Allen Apblett received a B.Sc.(Honours) degree from the University of New Brunswick in 1984 and a Ph.D from The University of Calgary under the supervision of Dr. Tristam Chivers in 1989. He was awarded a Natural Sciences and Engineering Research Council Postdoctoral Fellowship that he took up at Harvard University in Dr. Andrew Barron’s research group. In 1991 he became an assistant professor at Tulane University and then moved to Oklahoma State University in 1997 where he is a Professor. He is a Fellow of the American Chemical Society, the American Ceramic Society, and the National Academy of Inventors. He is also an Izaac Walton Killam Fellow. Among the awards that that he has received are the Oklahoma Chemist of the Year, ACS Environmental Division Certificate of Merit, selection as a member of Project Kaleidoscope’s Faculty for the 21st Century, a Mortar Board Award for Excellence in Teaching, Sigma Xi lecturer, Oklahoma State University Faculty Entrepreneur of the Year, a Lilly Teaching Fellowship, and the Governor General of Canada’s Medal.

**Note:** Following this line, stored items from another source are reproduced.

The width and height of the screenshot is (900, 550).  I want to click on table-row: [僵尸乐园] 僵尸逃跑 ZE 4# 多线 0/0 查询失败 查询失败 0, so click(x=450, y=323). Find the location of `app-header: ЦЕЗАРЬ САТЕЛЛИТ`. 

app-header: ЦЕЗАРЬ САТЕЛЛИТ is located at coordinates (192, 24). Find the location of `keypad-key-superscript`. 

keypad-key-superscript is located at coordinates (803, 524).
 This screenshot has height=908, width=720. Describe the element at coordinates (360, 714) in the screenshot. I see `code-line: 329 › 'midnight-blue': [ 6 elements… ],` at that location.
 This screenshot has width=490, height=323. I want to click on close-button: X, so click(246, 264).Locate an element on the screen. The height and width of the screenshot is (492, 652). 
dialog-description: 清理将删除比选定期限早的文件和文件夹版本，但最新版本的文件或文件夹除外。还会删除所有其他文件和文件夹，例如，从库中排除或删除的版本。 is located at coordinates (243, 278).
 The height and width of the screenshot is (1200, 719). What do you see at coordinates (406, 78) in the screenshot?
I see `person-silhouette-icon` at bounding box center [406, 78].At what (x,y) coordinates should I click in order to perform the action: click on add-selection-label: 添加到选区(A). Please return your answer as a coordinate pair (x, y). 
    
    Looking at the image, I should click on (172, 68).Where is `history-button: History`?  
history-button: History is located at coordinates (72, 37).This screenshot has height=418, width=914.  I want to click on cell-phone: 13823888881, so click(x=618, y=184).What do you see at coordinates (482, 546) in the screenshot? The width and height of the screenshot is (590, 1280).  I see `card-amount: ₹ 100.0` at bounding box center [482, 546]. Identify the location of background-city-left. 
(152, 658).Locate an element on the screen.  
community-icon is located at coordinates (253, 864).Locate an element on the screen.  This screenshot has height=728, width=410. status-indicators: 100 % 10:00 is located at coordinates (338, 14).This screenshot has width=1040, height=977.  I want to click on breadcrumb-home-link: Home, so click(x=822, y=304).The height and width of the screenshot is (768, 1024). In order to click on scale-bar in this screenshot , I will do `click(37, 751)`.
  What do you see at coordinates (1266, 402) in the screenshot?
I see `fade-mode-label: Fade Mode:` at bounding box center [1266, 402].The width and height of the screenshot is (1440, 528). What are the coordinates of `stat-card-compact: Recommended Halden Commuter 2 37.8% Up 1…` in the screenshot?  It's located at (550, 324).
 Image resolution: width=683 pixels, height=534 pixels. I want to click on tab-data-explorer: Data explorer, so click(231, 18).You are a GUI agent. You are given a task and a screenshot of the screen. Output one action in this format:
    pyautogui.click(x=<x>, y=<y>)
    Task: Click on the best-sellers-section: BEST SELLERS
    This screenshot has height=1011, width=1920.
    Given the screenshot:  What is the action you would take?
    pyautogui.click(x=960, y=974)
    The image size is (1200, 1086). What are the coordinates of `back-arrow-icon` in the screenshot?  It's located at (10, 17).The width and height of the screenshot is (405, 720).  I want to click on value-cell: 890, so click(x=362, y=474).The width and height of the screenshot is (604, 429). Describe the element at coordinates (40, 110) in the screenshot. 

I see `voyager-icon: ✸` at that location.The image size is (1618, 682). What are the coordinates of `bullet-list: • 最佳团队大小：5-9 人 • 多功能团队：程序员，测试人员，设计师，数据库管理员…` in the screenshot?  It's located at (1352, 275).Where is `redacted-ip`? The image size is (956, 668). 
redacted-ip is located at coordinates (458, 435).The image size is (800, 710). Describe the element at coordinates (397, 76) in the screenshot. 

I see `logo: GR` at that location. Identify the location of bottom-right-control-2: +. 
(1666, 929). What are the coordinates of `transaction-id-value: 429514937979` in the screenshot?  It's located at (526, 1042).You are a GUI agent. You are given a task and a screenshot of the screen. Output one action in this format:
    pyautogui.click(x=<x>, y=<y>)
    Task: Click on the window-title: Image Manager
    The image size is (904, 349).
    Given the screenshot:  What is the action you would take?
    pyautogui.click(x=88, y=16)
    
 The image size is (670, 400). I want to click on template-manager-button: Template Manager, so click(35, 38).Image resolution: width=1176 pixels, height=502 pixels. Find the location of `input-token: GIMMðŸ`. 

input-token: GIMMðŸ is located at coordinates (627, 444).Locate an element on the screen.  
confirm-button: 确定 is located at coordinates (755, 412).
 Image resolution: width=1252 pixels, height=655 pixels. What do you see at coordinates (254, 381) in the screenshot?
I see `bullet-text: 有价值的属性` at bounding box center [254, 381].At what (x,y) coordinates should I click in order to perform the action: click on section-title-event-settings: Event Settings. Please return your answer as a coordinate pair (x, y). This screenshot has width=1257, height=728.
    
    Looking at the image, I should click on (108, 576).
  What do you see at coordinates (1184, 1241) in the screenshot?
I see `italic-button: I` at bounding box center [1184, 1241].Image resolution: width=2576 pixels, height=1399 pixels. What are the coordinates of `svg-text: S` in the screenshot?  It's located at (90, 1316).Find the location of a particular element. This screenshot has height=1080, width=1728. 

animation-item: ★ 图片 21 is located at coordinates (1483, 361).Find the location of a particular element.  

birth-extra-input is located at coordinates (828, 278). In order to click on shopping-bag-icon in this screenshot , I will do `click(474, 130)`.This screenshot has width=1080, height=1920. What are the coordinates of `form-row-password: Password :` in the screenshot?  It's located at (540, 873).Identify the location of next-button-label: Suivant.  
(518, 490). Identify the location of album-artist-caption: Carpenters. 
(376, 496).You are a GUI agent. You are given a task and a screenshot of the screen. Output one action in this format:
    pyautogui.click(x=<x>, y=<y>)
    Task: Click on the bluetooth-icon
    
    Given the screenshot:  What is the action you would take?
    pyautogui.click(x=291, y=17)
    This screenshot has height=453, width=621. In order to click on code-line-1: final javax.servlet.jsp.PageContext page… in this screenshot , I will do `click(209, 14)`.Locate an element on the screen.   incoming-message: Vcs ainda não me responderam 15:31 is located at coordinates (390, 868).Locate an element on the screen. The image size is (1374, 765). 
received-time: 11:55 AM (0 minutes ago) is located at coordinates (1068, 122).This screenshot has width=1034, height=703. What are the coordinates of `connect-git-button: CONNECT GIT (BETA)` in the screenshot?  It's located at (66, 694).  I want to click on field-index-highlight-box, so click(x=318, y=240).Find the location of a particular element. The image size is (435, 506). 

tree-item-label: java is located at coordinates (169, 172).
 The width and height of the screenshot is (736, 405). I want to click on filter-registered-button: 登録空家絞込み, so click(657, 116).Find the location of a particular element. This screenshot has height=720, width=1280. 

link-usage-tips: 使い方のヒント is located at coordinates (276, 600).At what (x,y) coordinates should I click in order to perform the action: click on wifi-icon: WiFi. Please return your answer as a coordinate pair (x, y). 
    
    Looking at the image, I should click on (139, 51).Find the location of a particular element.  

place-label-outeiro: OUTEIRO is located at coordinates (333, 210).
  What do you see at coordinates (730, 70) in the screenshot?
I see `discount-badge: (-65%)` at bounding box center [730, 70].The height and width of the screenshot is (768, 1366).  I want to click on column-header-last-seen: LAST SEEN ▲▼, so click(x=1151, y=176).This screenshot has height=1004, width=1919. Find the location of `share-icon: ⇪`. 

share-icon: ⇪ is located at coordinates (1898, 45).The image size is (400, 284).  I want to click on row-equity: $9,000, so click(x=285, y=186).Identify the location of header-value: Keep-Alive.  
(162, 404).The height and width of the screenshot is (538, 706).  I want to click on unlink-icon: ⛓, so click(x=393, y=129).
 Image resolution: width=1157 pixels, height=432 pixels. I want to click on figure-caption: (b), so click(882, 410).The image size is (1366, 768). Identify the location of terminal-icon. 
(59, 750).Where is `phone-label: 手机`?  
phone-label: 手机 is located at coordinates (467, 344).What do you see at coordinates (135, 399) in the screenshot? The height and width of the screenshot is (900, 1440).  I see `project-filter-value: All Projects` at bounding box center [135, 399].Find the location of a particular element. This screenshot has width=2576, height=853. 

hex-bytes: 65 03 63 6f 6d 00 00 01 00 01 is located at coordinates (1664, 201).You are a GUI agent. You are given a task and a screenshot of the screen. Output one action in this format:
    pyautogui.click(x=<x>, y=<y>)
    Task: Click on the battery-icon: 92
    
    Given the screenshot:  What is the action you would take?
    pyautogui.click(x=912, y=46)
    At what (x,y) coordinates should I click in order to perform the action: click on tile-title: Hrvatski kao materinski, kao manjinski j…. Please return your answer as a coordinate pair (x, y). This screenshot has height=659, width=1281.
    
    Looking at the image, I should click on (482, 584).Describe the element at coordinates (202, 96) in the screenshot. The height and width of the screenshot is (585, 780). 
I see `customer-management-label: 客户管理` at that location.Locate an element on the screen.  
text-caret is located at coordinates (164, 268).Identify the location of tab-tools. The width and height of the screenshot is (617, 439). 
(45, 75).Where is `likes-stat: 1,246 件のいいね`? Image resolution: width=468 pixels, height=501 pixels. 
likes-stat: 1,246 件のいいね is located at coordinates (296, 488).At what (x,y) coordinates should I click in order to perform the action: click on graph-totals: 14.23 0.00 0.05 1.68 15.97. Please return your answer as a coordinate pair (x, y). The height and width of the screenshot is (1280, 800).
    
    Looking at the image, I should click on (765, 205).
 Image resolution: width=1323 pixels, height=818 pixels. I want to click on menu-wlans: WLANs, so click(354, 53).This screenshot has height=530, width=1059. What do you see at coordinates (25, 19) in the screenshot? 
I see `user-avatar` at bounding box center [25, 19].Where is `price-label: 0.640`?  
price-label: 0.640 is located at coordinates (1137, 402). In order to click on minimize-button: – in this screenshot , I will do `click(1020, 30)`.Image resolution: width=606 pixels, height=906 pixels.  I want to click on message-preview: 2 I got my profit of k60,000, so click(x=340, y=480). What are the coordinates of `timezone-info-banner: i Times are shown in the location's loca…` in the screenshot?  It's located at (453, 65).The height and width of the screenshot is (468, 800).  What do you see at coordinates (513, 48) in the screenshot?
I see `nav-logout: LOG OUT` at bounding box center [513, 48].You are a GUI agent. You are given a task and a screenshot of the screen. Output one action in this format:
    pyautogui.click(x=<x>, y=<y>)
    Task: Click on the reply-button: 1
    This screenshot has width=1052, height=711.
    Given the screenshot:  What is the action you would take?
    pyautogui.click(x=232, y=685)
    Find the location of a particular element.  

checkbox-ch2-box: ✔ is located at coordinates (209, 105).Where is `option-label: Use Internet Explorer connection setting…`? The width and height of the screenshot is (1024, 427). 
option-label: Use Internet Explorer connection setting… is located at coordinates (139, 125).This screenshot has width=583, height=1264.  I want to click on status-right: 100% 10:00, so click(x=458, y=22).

His research targets problems that are faced by industry and society today.

He has fashioned, innovative ways to produce high technology ceramics for use in electronics, medicine, water purification, homeland security, pollution prevention and remediation, and catalysis.   He also developed a “one-pot” conversion of minerals to useful polymers that may one day replace petroleum-derived polymers as the world’s supply of oil dwindles. Most recently, he has developed metal oxide and carboxylate materials that are capable of selectively removing radionuclides and heavy metals and arsenic from water, juice and rice syrup and can also be used to “mine” the ocean for useful metals such as uranium.